## EXERCISE OBJECTIVE
Return every one of the following entries verbatim, reproducing each line without any alteration.

_____

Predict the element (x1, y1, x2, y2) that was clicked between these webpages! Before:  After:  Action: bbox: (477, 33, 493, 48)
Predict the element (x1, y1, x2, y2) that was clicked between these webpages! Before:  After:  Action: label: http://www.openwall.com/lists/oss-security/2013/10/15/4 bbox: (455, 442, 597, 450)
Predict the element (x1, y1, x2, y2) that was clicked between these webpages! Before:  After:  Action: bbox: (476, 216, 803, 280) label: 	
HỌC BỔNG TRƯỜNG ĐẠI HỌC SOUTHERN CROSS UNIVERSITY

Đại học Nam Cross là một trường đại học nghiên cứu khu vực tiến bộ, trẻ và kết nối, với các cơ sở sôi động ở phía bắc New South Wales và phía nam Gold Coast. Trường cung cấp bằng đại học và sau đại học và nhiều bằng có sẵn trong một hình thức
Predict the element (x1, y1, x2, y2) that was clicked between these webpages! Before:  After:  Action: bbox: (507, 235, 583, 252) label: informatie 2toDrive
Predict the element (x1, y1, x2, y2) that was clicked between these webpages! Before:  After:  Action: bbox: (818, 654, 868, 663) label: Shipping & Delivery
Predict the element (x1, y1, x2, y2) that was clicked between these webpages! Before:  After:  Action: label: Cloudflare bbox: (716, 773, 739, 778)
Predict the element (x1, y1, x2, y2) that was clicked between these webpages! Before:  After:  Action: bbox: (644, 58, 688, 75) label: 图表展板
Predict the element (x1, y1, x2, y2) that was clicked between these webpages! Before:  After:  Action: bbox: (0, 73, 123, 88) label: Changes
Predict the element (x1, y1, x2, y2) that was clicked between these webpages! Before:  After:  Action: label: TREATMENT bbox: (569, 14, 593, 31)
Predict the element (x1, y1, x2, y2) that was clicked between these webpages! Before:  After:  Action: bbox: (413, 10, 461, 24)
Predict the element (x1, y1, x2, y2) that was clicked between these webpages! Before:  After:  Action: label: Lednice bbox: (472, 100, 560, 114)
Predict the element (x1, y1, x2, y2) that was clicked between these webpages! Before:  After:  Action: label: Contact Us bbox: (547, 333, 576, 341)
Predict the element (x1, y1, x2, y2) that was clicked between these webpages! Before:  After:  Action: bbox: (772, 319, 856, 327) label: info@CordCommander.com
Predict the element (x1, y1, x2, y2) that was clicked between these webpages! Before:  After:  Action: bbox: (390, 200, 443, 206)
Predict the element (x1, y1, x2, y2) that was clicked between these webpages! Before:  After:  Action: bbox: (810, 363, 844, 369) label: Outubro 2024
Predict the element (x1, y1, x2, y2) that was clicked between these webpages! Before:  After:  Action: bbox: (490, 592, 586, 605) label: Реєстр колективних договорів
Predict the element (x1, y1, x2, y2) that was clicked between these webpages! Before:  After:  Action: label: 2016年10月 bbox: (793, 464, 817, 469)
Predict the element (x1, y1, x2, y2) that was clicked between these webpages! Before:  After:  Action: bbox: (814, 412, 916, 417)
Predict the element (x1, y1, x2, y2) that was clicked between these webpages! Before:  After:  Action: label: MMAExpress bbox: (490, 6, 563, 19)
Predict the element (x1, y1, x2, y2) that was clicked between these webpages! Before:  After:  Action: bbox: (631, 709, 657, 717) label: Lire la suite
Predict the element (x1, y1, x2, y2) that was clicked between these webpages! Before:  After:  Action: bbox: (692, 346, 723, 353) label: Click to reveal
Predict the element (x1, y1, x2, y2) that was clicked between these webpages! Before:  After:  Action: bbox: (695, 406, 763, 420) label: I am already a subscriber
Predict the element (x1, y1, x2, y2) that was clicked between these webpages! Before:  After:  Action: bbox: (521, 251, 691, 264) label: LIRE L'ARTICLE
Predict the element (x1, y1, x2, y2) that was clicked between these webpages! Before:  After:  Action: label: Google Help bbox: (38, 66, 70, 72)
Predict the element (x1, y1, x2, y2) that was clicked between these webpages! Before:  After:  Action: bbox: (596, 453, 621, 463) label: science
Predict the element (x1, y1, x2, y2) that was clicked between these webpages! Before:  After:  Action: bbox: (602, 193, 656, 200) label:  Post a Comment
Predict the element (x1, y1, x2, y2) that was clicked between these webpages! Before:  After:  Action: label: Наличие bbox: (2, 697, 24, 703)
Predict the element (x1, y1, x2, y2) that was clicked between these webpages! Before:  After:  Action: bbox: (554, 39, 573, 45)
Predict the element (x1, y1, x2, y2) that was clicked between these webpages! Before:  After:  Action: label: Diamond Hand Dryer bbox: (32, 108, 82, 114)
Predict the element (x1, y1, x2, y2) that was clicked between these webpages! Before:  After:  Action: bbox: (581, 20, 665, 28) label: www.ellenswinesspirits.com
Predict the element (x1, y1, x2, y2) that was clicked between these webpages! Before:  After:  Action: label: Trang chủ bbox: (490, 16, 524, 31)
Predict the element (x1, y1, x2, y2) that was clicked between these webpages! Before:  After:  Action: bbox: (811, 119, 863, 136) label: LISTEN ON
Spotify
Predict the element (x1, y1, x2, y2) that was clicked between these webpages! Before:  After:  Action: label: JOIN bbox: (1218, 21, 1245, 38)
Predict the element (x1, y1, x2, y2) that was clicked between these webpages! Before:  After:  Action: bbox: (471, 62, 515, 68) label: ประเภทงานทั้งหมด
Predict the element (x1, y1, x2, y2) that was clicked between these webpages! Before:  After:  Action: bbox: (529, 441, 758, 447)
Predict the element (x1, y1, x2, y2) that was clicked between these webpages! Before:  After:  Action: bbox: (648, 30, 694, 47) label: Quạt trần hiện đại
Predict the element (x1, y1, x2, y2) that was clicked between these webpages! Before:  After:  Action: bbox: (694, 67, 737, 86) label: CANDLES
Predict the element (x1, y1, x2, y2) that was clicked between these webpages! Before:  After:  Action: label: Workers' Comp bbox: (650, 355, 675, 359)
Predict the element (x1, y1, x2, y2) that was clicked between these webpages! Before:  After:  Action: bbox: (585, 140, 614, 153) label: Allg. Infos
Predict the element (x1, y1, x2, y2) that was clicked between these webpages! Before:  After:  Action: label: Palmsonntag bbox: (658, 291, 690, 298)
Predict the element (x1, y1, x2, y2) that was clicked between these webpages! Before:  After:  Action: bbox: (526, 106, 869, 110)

_____

## THE SOLUTION
Predict the element (x1, y1, x2, y2) that was clicked between these webpages! Before:  After:  Action: bbox: (477, 33, 493, 48)
Predict the element (x1, y1, x2, y2) that was clicked between these webpages! Before:  After:  Action: label: http://www.openwall.com/lists/oss-security/2013/10/15/4 bbox: (455, 442, 597, 450)
Predict the element (x1, y1, x2, y2) that was clicked between these webpages! Before:  After:  Action: bbox: (476, 216, 803, 280) label: 	
HỌC BỔNG TRƯỜNG ĐẠI HỌC SOUTHERN CROSS UNIVERSITY

Đại học Nam Cross là một trường đại học nghiên cứu khu vực tiến bộ, trẻ và kết nối, với các cơ sở sôi động ở phía bắc New South Wales và phía nam Gold Coast. Trường cung cấp bằng đại học và sau đại học và nhiều bằng có sẵn trong một hình thức
Predict the element (x1, y1, x2, y2) that was clicked between these webpages! Before:  After:  Action: bbox: (507, 235, 583, 252) label: informatie 2toDrive
Predict the element (x1, y1, x2, y2) that was clicked between these webpages! Before:  After:  Action: bbox: (818, 654, 868, 663) label: Shipping & Delivery
Predict the element (x1, y1, x2, y2) that was clicked between these webpages! Before:  After:  Action: label: Cloudflare bbox: (716, 773, 739, 778)
Predict the element (x1, y1, x2, y2) that was clicked between these webpages! Before:  After:  Action: bbox: (644, 58, 688, 75) label: 图表展板
Predict the element (x1, y1, x2, y2) that was clicked between these webpages! Before:  After:  Action: bbox: (0, 73, 123, 88) label: Changes
Predict the element (x1, y1, x2, y2) that was clicked between these webpages! Before:  After:  Action: label: TREATMENT bbox: (569, 14, 593, 31)
Predict the element (x1, y1, x2, y2) that was clicked between these webpages! Before:  After:  Action: bbox: (413, 10, 461, 24)
Predict the element (x1, y1, x2, y2) that was clicked between these webpages! Before:  After:  Action: label: Lednice bbox: (472, 100, 560, 114)
Predict the element (x1, y1, x2, y2) that was clicked between these webpages! Before:  After:  Action: label: Contact Us bbox: (547, 333, 576, 341)
Predict the element (x1, y1, x2, y2) that was clicked between these webpages! Before:  After:  Action: bbox: (772, 319, 856, 327) label: info@CordCommander.com
Predict the element (x1, y1, x2, y2) that was clicked between these webpages! Before:  After:  Action: bbox: (390, 200, 443, 206)
Predict the element (x1, y1, x2, y2) that was clicked between these webpages! Before:  After:  Action: bbox: (810, 363, 844, 369) label: Outubro 2024
Predict the element (x1, y1, x2, y2) that was clicked between these webpages! Before:  After:  Action: bbox: (490, 592, 586, 605) label: Реєстр колективних договорів
Predict the element (x1, y1, x2, y2) that was clicked between these webpages! Before:  After:  Action: label: 2016年10月 bbox: (793, 464, 817, 469)
Predict the element (x1, y1, x2, y2) that was clicked between these webpages! Before:  After:  Action: bbox: (814, 412, 916, 417)
Predict the element (x1, y1, x2, y2) that was clicked between these webpages! Before:  After:  Action: label: MMAExpress bbox: (490, 6, 563, 19)
Predict the element (x1, y1, x2, y2) that was clicked between these webpages! Before:  After:  Action: bbox: (631, 709, 657, 717) label: Lire la suite
Predict the element (x1, y1, x2, y2) that was clicked between these webpages! Before:  After:  Action: bbox: (692, 346, 723, 353) label: Click to reveal
Predict the element (x1, y1, x2, y2) that was clicked between these webpages! Before:  After:  Action: bbox: (695, 406, 763, 420) label: I am already a subscriber
Predict the element (x1, y1, x2, y2) that was clicked between these webpages! Before:  After:  Action: bbox: (521, 251, 691, 264) label: LIRE L'ARTICLE
Predict the element (x1, y1, x2, y2) that was clicked between these webpages! Before:  After:  Action: label: Google Help bbox: (38, 66, 70, 72)
Predict the element (x1, y1, x2, y2) that was clicked between these webpages! Before:  After:  Action: bbox: (596, 453, 621, 463) label: science
Predict the element (x1, y1, x2, y2) that was clicked between these webpages! Before:  After:  Action: bbox: (602, 193, 656, 200) label:  Post a Comment
Predict the element (x1, y1, x2, y2) that was clicked between these webpages! Before:  After:  Action: label: Наличие bbox: (2, 697, 24, 703)
Predict the element (x1, y1, x2, y2) that was clicked between these webpages! Before:  After:  Action: bbox: (554, 39, 573, 45)
Predict the element (x1, y1, x2, y2) that was clicked between these webpages! Before:  After:  Action: label: Diamond Hand Dryer bbox: (32, 108, 82, 114)
Predict the element (x1, y1, x2, y2) that was clicked between these webpages! Before:  After:  Action: bbox: (581, 20, 665, 28) label: www.ellenswinesspirits.com
Predict the element (x1, y1, x2, y2) that was clicked between these webpages! Before:  After:  Action: label: Trang chủ bbox: (490, 16, 524, 31)
Predict the element (x1, y1, x2, y2) that was clicked between these webpages! Before:  After:  Action: bbox: (811, 119, 863, 136) label: LISTEN ON
Spotify
Predict the element (x1, y1, x2, y2) that was clicked between these webpages! Before:  After:  Action: label: JOIN bbox: (1218, 21, 1245, 38)
Predict the element (x1, y1, x2, y2) that was clicked between these webpages! Before:  After:  Action: bbox: (471, 62, 515, 68) label: ประเภทงานทั้งหมด
Predict the element (x1, y1, x2, y2) that was clicked between these webpages! Before:  After:  Action: bbox: (529, 441, 758, 447)
Predict the element (x1, y1, x2, y2) that was clicked between these webpages! Before:  After:  Action: bbox: (648, 30, 694, 47) label: Quạt trần hiện đại
Predict the element (x1, y1, x2, y2) that was clicked between these webpages! Before:  After:  Action: bbox: (694, 67, 737, 86) label: CANDLES
Predict the element (x1, y1, x2, y2) that was clicked between these webpages! Before:  After:  Action: label: Workers' Comp bbox: (650, 355, 675, 359)
Predict the element (x1, y1, x2, y2) that was clicked between these webpages! Before:  After:  Action: bbox: (585, 140, 614, 153) label: Allg. Infos
Predict the element (x1, y1, x2, y2) that was clicked between these webpages! Before:  After:  Action: label: Palmsonntag bbox: (658, 291, 690, 298)
Predict the element (x1, y1, x2, y2) that was clicked between these webpages! Before:  After:  Action: bbox: (526, 106, 869, 110)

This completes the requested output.